▶ _Extrait source_:
◆ ◆ ◆ ◆ ◆
De toute évidence, ces institutions allaient jouer un rôle déterminant dans le développement de l'agriculture et de l'élevage dans un pays qui, et ce n'est pas un hasard, comptait en 1967 un cheptel de plus de sept millions de têtes de bétail et une production laitière dépassant les 900 millions de litres.
On évoque souvent le rôle prépondérant du Commandant dans l'introduction de l'insémination artificielle, la formation de techniciens dans ce domaine et la création des conditions nécessaires à sa généralisation dans tout l'archipel.
Il faudrait voir combien et quels hommes d'État dans le monde pouvaient, à cette époque (et même jusqu'à aujourd'hui), s'exprimer, comme il le fit en 1969, lors de sa visite au Plan expérimental génétique « Niña Bonita », sur la science pure appliquée à l'élevage, la mécanisation de la traite, les mesures sanitaires, la gestion intégrale, et même sur Rosafé : un taureau en bonne santé que le pays importa pour 27 000 dollars et qui était capable de produire 22 000 doses de sperme pour l'insémination artificielle.
◆ ◆ ◆ ◆ ◆
(Entrées pour repérer des mots et des éléments)
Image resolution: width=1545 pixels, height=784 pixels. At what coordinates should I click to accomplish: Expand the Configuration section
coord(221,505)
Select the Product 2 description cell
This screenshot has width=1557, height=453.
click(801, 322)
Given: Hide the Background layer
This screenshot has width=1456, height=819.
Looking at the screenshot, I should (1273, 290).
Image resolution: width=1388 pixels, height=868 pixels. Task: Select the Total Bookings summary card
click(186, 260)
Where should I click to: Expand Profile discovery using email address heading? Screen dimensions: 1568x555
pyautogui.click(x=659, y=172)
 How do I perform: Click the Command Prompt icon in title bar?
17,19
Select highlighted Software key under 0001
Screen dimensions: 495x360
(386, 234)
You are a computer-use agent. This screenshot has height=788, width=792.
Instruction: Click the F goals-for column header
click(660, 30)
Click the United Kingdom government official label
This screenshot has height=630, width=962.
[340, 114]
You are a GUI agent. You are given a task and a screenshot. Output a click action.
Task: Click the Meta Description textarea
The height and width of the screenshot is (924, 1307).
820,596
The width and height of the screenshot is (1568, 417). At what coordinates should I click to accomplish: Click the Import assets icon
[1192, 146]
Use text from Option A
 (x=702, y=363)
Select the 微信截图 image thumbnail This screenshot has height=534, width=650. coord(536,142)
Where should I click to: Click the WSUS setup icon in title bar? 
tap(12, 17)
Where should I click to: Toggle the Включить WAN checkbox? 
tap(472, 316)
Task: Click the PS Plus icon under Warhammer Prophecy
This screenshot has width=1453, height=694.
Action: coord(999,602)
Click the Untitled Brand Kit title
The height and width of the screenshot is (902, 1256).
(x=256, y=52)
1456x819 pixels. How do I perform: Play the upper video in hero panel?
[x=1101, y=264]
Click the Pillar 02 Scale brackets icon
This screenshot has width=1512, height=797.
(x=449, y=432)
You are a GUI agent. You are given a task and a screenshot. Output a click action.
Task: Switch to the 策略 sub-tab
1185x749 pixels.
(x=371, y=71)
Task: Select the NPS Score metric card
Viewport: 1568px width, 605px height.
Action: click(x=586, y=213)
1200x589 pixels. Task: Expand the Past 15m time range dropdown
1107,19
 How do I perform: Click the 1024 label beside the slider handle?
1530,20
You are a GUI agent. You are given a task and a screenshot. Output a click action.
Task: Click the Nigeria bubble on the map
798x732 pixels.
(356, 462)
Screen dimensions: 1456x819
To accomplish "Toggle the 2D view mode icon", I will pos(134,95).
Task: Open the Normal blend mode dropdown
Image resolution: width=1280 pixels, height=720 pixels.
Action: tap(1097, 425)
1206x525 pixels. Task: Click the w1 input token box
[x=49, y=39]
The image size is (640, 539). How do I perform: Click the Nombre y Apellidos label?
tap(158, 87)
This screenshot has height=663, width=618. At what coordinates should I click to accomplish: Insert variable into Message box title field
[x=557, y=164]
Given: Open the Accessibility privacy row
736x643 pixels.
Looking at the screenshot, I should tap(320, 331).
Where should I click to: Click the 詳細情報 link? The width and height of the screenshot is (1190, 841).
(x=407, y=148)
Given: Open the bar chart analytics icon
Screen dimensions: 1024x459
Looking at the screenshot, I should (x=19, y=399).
◆ ◆ ◆ ◆ ◆
▶ _Énoncé rédigé_:
D'après l'extrait sur l'élevage, répondez brièvement :
(a) Combien de têtes de bétail le pays comptait-il en 1967 ?
(b) En quelle année le Commandant visita-t-il le plan « Niña Bonita » ?
(c) À quel prix le pays importa-t-il le taureau Rosafé ?
Merci de vous appuyer uniquement sur l'extrait.

▶ _Exercice corrigé_:
(a) Plus de sept millions.
(b) En 1969.
(c) 27 000 dollars.